Attackers rarely start with code exploits — they begin with information gathering. That might be scanning GitHub repos for leaked secrets, searching public registries for weak points, or monitoring developer chatter for insights.

  • For developers: Learn how reconnaissance is performed against your stack. Run OSINT checks on your own repos. Search for typosquatting versions of your dependencies. Review your CI logs for leaks.

  • For leaders: Recognise that reconnaissance is cheap and automated. If sensitive details are left exposed, they will be found.

Pitch point: By teaching devs how attackers research targets, we build awareness that prevents “low-hanging fruit” mistakes — the kind regulators and customers increasingly see as negligence.

New vulnerabilities or software weaknesses are discovered all the time.
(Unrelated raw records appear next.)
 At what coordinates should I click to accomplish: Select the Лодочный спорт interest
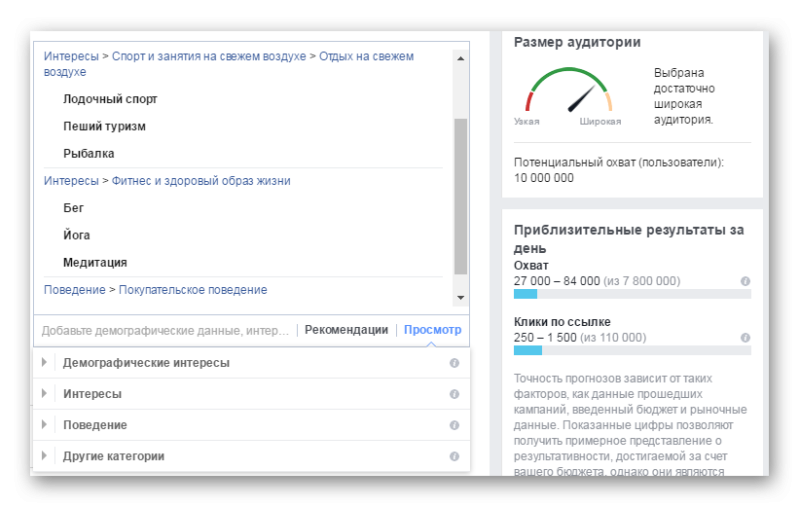110,99

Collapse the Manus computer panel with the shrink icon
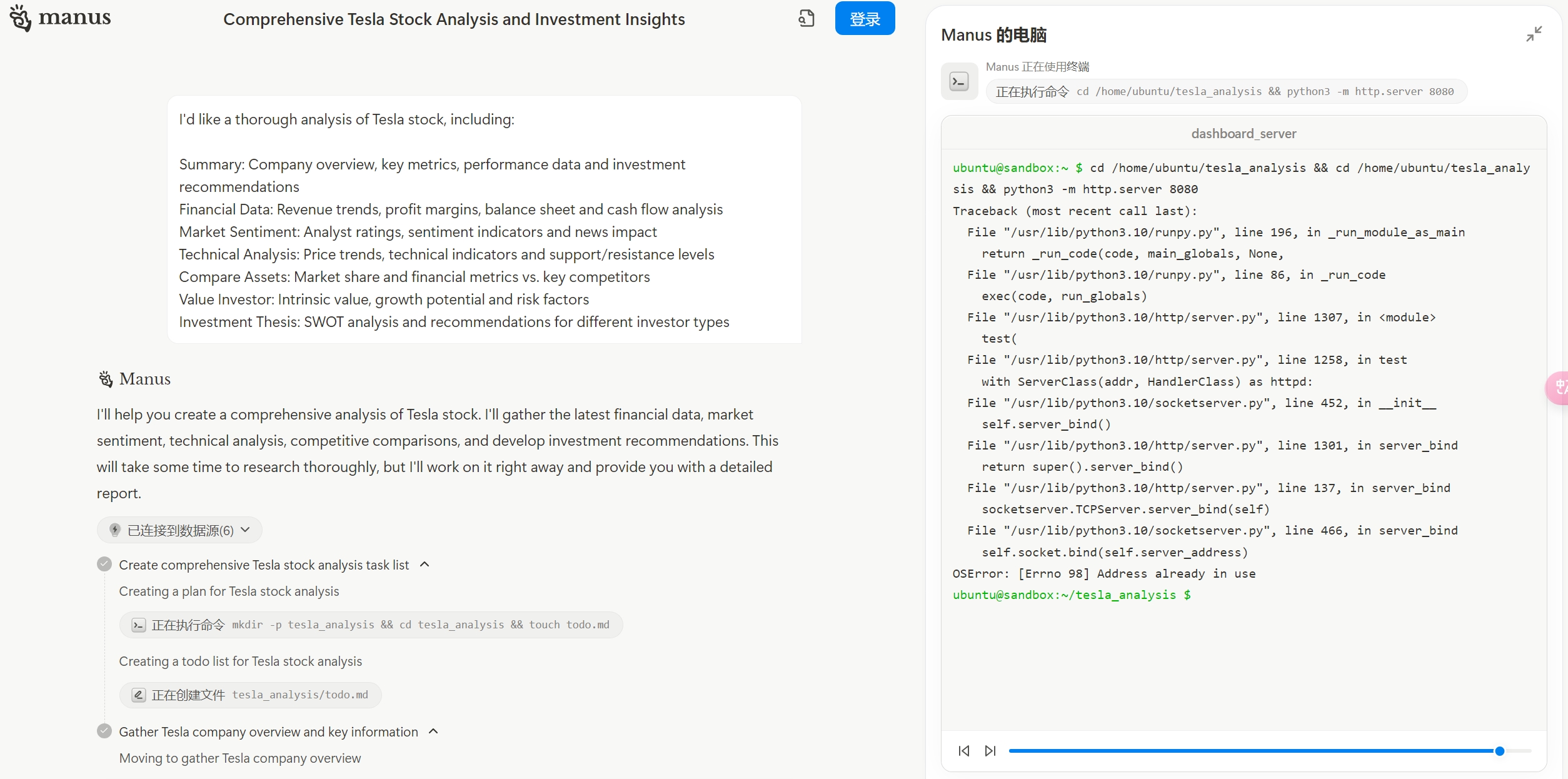(x=1534, y=34)
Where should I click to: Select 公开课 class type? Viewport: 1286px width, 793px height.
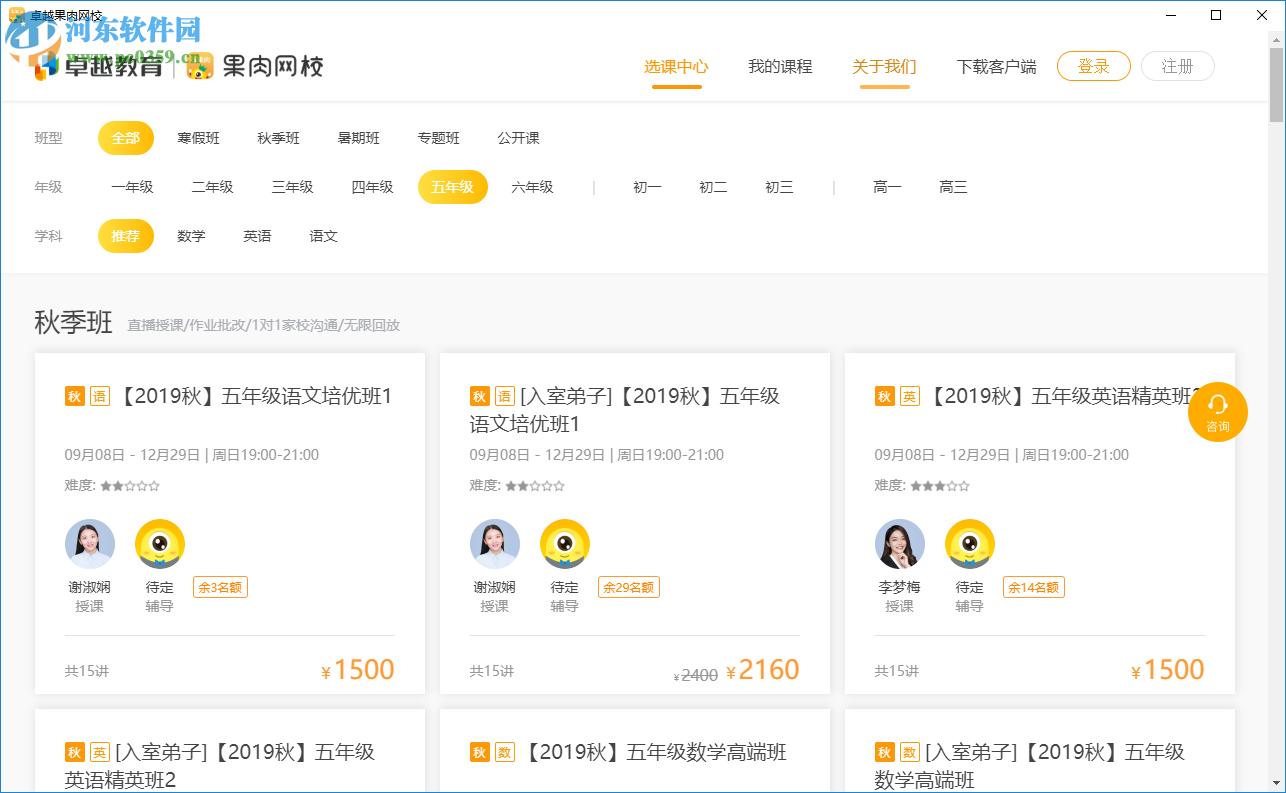518,138

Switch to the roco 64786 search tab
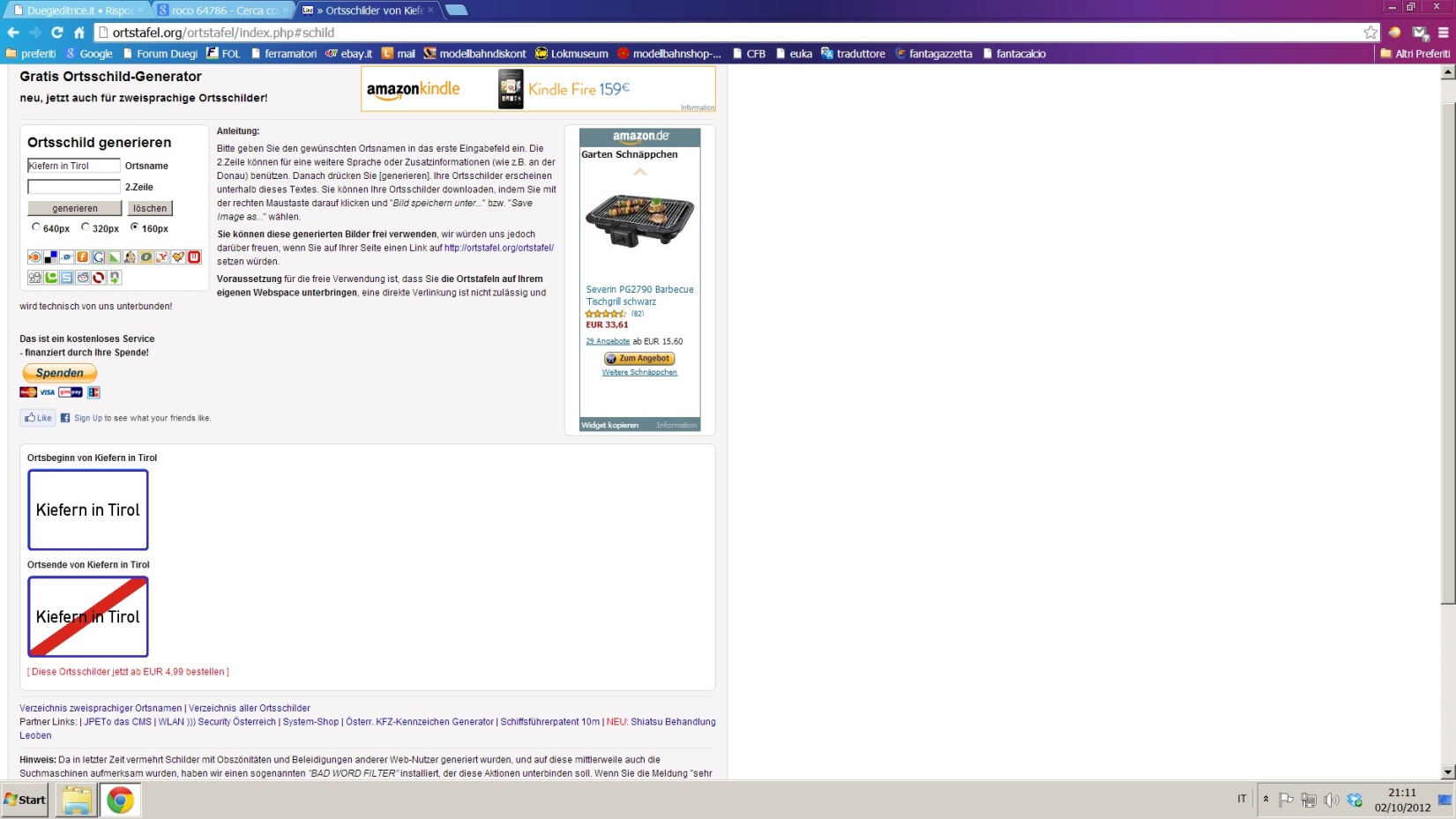(x=222, y=11)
Reconnaissance is about staying up to date on both the technical consequences of these discoveries and estimating how they might be exploited.

It’s also about the wider, more general, drive-by cyber attacks that occur in the background all the time. At this stage, we’re teaching developers the security hygiene they need to have every day. Just like washing your hands is a habit, we work to make daily software developer actions secure as a matter of course.

It’s not just about traditional software or software supply chains. We teach developers about the pitfalls of AI - as a weapon in the hands of the bad guys, as a misapplied power tool by the inexperienced and as a critical element of a modern business that’s now embedded in their software supply chain.

The final piece is to teach developers about external elements that affect how they develop software. From legislation and regulations to the motivations behind cyber attackers, we connect developers with these elements and help them understand why improving their security posture and attitude to security is essential and within their control. Learn the techniques adversaries use to discover assets, enumerate surfaces, and probe for weaknesses.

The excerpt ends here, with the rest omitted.